_Assigned task:_ Copy the lines below word for word, skipping any image.

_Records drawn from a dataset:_

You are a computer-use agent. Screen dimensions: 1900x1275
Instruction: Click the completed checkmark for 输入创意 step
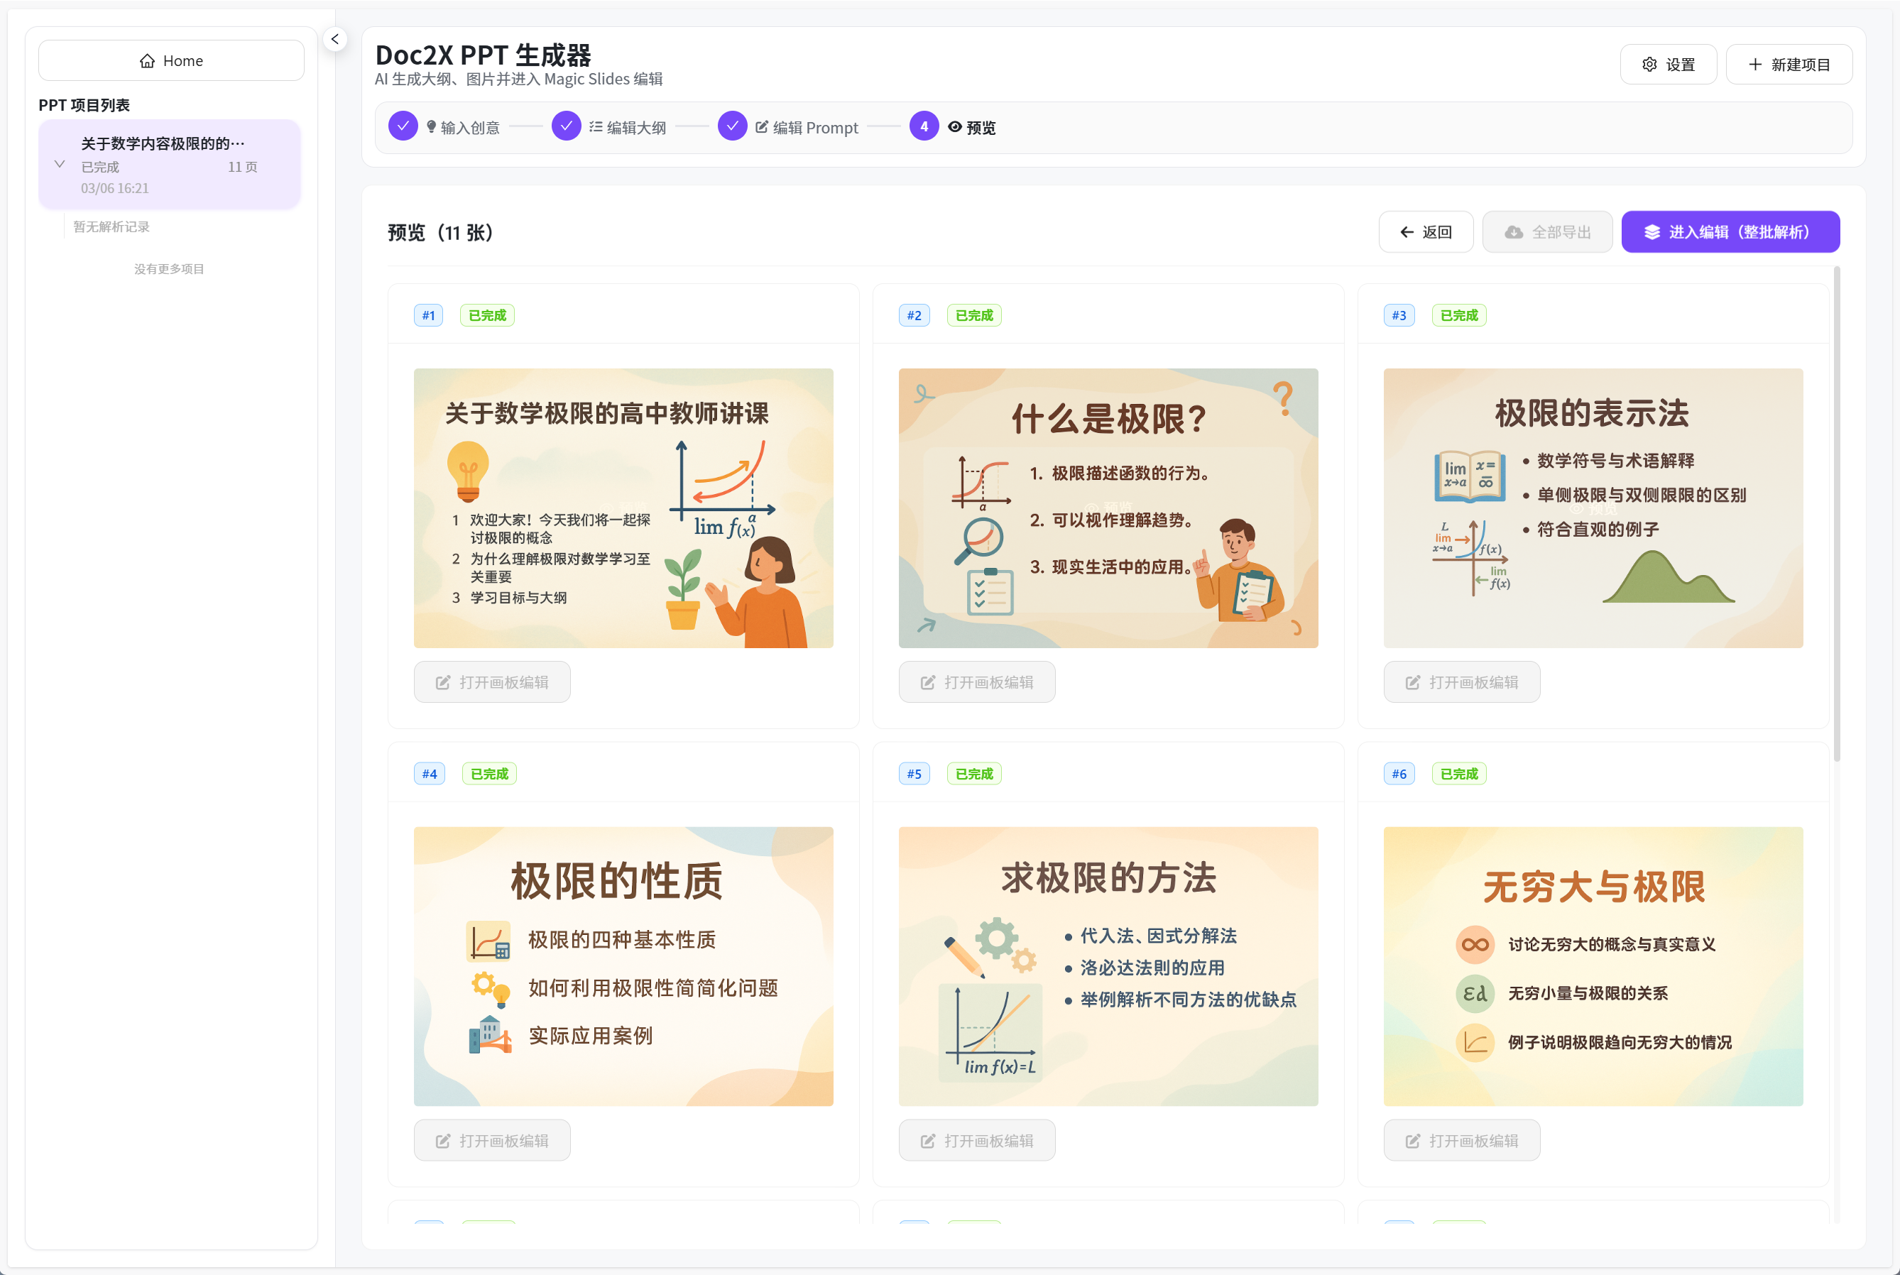(x=403, y=126)
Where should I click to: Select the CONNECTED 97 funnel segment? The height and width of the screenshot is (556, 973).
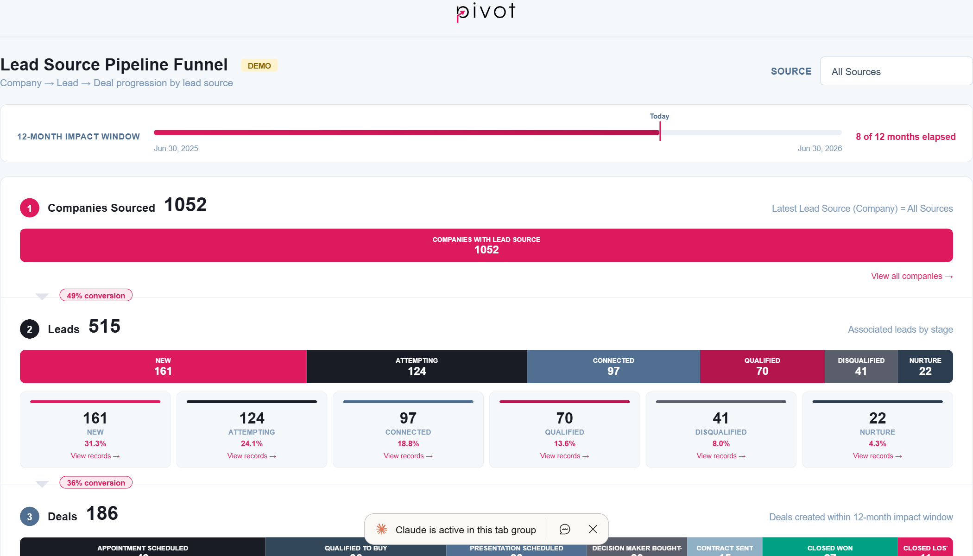click(613, 366)
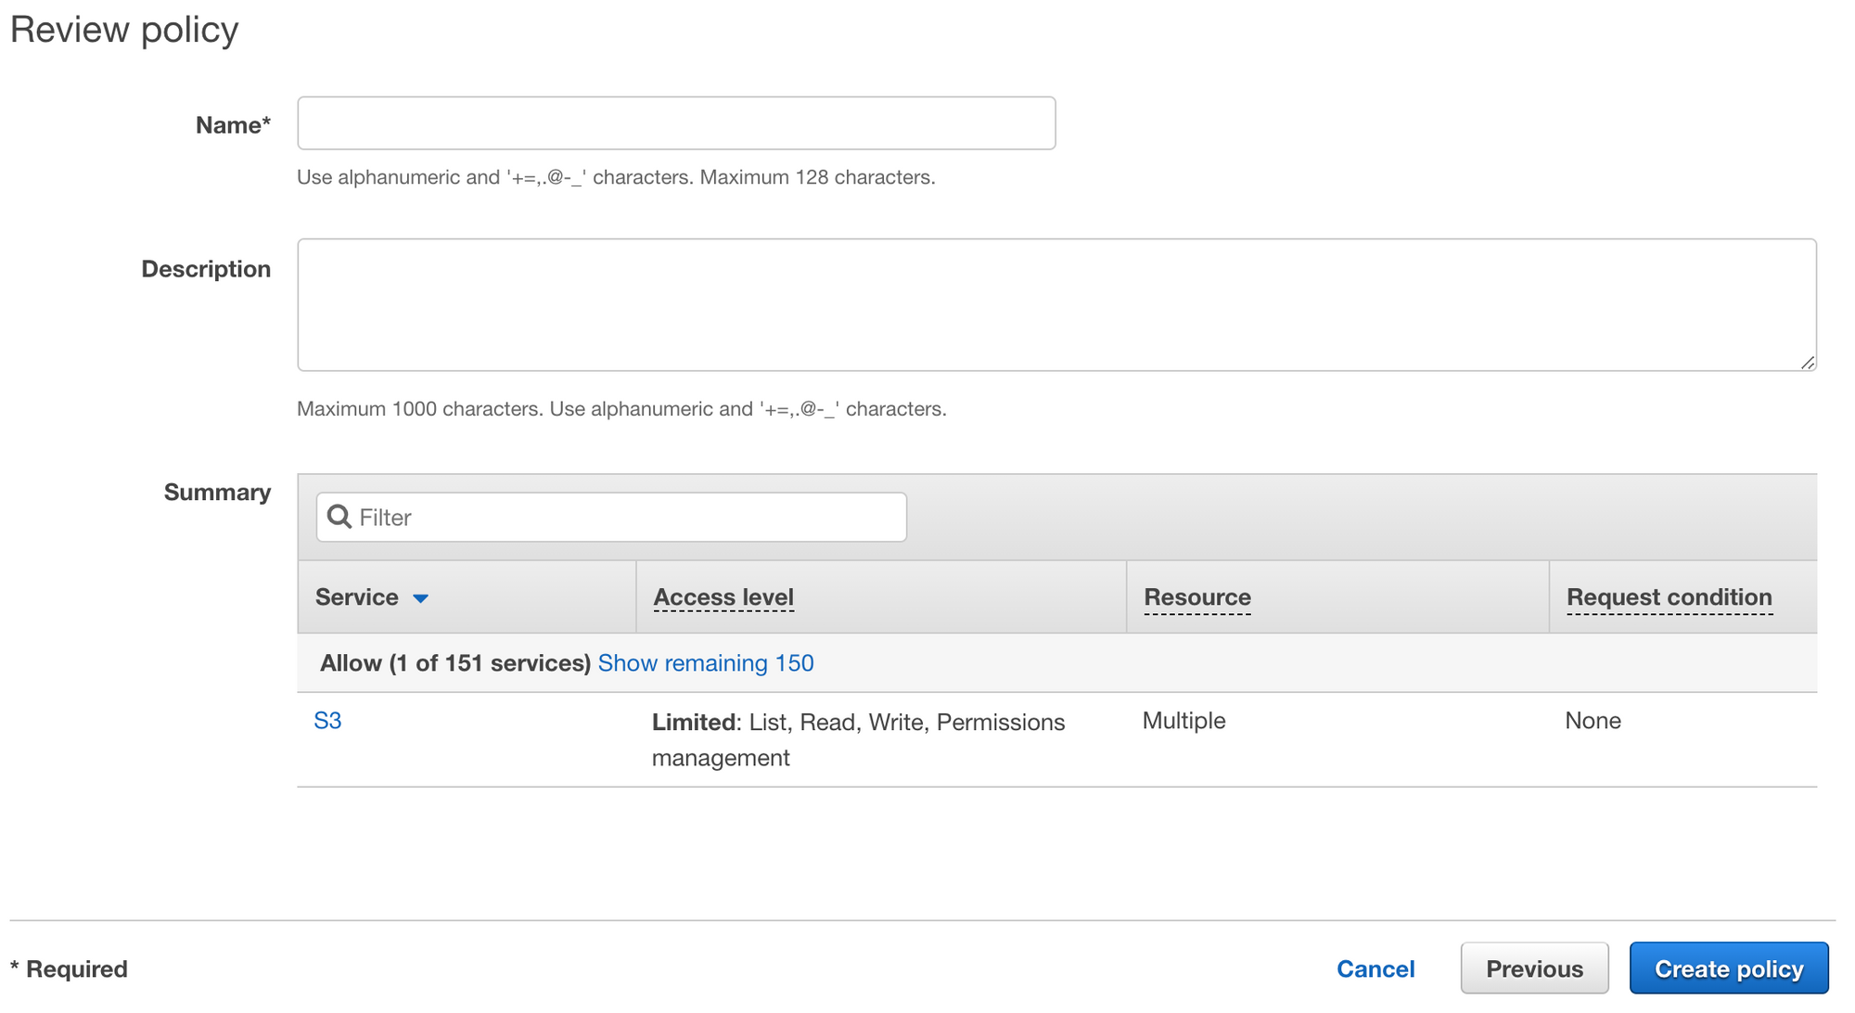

_Answer to this exercise:_
You are a computer-use agent. Screen dimensions: 1900x1275
Instruction: Click the completed checkmark for 输入创意 step
(x=403, y=126)
Where should I click to: Select the CONNECTED 97 funnel segment? The height and width of the screenshot is (556, 973).
click(613, 366)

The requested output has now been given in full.